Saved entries
+ + +
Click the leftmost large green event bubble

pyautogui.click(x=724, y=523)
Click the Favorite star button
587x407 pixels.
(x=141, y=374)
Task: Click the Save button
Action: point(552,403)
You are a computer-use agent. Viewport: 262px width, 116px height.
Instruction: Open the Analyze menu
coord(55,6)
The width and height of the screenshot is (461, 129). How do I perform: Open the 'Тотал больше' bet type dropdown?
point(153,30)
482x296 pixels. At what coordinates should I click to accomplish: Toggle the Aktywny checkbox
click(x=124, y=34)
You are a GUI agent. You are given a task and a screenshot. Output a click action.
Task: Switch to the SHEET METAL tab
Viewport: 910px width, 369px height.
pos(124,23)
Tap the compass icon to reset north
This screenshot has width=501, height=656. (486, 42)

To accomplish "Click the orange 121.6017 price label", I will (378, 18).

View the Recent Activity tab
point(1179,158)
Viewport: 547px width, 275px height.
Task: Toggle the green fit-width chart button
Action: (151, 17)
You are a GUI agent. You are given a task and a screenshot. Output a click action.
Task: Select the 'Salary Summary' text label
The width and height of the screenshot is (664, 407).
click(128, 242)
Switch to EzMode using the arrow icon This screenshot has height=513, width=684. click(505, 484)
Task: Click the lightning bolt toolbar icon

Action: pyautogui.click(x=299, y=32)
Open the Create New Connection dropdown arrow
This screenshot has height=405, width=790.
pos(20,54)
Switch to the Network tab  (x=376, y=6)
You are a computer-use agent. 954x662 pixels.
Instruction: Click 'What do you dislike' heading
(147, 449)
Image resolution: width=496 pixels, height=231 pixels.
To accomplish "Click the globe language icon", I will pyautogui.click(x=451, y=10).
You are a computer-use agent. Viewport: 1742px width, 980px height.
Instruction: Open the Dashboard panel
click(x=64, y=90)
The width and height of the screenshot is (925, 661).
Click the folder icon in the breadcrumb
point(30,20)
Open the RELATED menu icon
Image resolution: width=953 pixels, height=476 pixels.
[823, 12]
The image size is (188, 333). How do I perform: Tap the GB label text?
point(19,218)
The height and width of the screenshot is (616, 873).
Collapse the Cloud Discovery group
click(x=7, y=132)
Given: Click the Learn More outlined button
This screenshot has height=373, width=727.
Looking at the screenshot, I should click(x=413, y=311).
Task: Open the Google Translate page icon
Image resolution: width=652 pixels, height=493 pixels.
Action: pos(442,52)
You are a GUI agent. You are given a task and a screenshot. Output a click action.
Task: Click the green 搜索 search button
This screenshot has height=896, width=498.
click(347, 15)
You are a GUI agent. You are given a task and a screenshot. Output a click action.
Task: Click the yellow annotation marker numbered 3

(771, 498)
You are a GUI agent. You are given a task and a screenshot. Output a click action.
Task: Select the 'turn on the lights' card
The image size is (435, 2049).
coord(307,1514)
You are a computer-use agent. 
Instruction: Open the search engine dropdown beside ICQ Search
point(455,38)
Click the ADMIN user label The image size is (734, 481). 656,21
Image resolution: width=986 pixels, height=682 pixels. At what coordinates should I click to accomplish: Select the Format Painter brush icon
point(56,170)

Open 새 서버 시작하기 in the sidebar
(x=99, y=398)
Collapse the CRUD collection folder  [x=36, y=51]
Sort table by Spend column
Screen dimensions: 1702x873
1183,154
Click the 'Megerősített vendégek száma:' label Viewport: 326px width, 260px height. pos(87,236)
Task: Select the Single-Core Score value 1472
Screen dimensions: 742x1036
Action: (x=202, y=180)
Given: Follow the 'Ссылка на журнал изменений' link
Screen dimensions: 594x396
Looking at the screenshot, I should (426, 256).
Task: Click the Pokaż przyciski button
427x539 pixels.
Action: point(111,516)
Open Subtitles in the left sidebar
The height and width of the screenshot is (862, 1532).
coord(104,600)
+ + +
Task objective: Every entry is to be retyped word for word.

The completed task:
Click the leftmost large green event bubble

pyautogui.click(x=724, y=523)
Click the Favorite star button
587x407 pixels.
(x=141, y=374)
Task: Click the Save button
Action: point(552,403)
You are a computer-use agent. Viewport: 262px width, 116px height.
Instruction: Open the Analyze menu
coord(55,6)
The width and height of the screenshot is (461, 129). How do I perform: Open the 'Тотал больше' bet type dropdown?
point(153,30)
482x296 pixels. At what coordinates should I click to accomplish: Toggle the Aktywny checkbox
click(x=124, y=34)
You are a GUI agent. You are given a task and a screenshot. Output a click action.
Task: Switch to the SHEET METAL tab
Viewport: 910px width, 369px height.
pos(124,23)
Tap the compass icon to reset north
This screenshot has width=501, height=656. (486, 42)

To accomplish "Click the orange 121.6017 price label", I will (378, 18).

View the Recent Activity tab
point(1179,158)
Viewport: 547px width, 275px height.
Task: Toggle the green fit-width chart button
Action: (151, 17)
You are a GUI agent. You are given a task and a screenshot. Output a click action.
Task: Select the 'Salary Summary' text label
The width and height of the screenshot is (664, 407).
click(128, 242)
Switch to EzMode using the arrow icon This screenshot has height=513, width=684. click(505, 484)
Task: Click the lightning bolt toolbar icon

Action: pyautogui.click(x=299, y=32)
Open the Create New Connection dropdown arrow
This screenshot has height=405, width=790.
pos(20,54)
Switch to the Network tab  (x=376, y=6)
You are a computer-use agent. 954x662 pixels.
Instruction: Click 'What do you dislike' heading
(147, 449)
Image resolution: width=496 pixels, height=231 pixels.
To accomplish "Click the globe language icon", I will pyautogui.click(x=451, y=10).
You are a computer-use agent. Viewport: 1742px width, 980px height.
Instruction: Open the Dashboard panel
click(x=64, y=90)
The width and height of the screenshot is (925, 661).
Click the folder icon in the breadcrumb
point(30,20)
Open the RELATED menu icon
Image resolution: width=953 pixels, height=476 pixels.
[823, 12]
The image size is (188, 333). How do I perform: Tap the GB label text?
point(19,218)
The height and width of the screenshot is (616, 873).
Collapse the Cloud Discovery group
click(x=7, y=132)
Given: Click the Learn More outlined button
This screenshot has height=373, width=727.
Looking at the screenshot, I should click(x=413, y=311).
Task: Open the Google Translate page icon
Image resolution: width=652 pixels, height=493 pixels.
Action: pos(442,52)
You are a GUI agent. You are given a task and a screenshot. Output a click action.
Task: Click the green 搜索 search button
This screenshot has height=896, width=498.
click(347, 15)
You are a GUI agent. You are given a task and a screenshot. Output a click action.
Task: Click the yellow annotation marker numbered 3

(771, 498)
You are a GUI agent. You are given a task and a screenshot. Output a click action.
Task: Select the 'turn on the lights' card
The image size is (435, 2049).
coord(307,1514)
You are a computer-use agent. 
Instruction: Open the search engine dropdown beside ICQ Search
point(455,38)
Click the ADMIN user label The image size is (734, 481). 656,21
Image resolution: width=986 pixels, height=682 pixels. At what coordinates should I click to accomplish: Select the Format Painter brush icon
point(56,170)

Open 새 서버 시작하기 in the sidebar
(x=99, y=398)
Collapse the CRUD collection folder  [x=36, y=51]
Sort table by Spend column
Screen dimensions: 1702x873
1183,154
Click the 'Megerősített vendégek száma:' label Viewport: 326px width, 260px height. pos(87,236)
Task: Select the Single-Core Score value 1472
Screen dimensions: 742x1036
Action: (x=202, y=180)
Given: Follow the 'Ссылка на журнал изменений' link
Screen dimensions: 594x396
Looking at the screenshot, I should (426, 256).
Task: Click the Pokaż przyciski button
427x539 pixels.
Action: point(111,516)
Open Subtitles in the left sidebar
The height and width of the screenshot is (862, 1532).
coord(104,600)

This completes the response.